Distributionally Robust Performative Prediction
This work addresses robustness in performative prediction for ML systems where model deployment affects data, offering a solution to distribution map misspecification, though it is incremental as it builds on existing performative prediction concepts.
The paper tackles the problem of performative prediction where model predictions influence the data distribution, and introduces a distributionally robust framework (DRPO) to handle misspecification in the distribution map, showing provable guarantees and experimental advantages over traditional methods.

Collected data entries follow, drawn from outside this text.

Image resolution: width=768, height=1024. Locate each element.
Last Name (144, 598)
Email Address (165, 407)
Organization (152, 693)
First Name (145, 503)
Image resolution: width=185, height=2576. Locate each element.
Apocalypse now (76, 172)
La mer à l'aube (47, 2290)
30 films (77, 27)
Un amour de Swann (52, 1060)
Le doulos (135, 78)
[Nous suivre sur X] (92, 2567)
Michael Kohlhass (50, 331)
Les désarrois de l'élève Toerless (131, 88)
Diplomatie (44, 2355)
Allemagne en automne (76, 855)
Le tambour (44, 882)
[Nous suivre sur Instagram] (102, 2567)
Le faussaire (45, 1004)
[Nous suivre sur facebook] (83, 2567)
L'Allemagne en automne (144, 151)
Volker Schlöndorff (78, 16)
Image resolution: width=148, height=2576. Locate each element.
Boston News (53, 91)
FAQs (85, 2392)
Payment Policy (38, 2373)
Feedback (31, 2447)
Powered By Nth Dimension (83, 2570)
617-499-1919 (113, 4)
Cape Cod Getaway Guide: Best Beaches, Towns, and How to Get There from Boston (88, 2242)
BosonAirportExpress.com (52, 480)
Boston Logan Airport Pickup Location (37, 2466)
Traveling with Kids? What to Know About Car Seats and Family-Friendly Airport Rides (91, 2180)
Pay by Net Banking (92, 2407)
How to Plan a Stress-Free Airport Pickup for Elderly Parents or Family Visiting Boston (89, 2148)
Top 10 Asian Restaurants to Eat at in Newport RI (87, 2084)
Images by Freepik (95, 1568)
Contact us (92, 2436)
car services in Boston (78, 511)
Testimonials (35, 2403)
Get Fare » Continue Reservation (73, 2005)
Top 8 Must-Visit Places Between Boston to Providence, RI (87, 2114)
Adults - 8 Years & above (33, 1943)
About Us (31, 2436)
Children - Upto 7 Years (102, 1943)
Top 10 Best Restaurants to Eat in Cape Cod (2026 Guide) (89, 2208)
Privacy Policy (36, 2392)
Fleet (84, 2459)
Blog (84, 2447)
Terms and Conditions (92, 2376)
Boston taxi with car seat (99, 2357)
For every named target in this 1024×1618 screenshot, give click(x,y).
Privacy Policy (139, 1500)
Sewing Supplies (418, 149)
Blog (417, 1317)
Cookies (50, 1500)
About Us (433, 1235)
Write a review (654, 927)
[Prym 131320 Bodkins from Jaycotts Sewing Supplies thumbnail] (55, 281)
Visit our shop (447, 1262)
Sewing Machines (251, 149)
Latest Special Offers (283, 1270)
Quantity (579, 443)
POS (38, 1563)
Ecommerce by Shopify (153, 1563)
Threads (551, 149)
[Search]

Performative prediction aims to model scenarios where predictive outcomes subsequently influence the very systems they target. The pursuit of a performative optimum (PO) -- minimizing performative risk -- is generally reliant on modeling of the distribution map, which characterizes how a deployed ML model alters the data distribution. Unfortunately, inevitable misspecification of the distribution map can lead to a poor approximation of the true PO. To address this issue, we introduce a novel framework of distributionally robust performative prediction and study a new solution concept termed as distributionally robust performative optimum (DRPO). We show provable guarantees for DRPO as a robust approximation to the true PO when the nominal distribution map is different from the actual one. Moreover, distributionally robust performative prediction can be reformulated as an augmented performative prediction problem, enabling efficient optimization. The experimental results demonstrate that DRPO offers potential advantages over traditional PO approach when the distribution map is misspecified at either micro- or macro-level.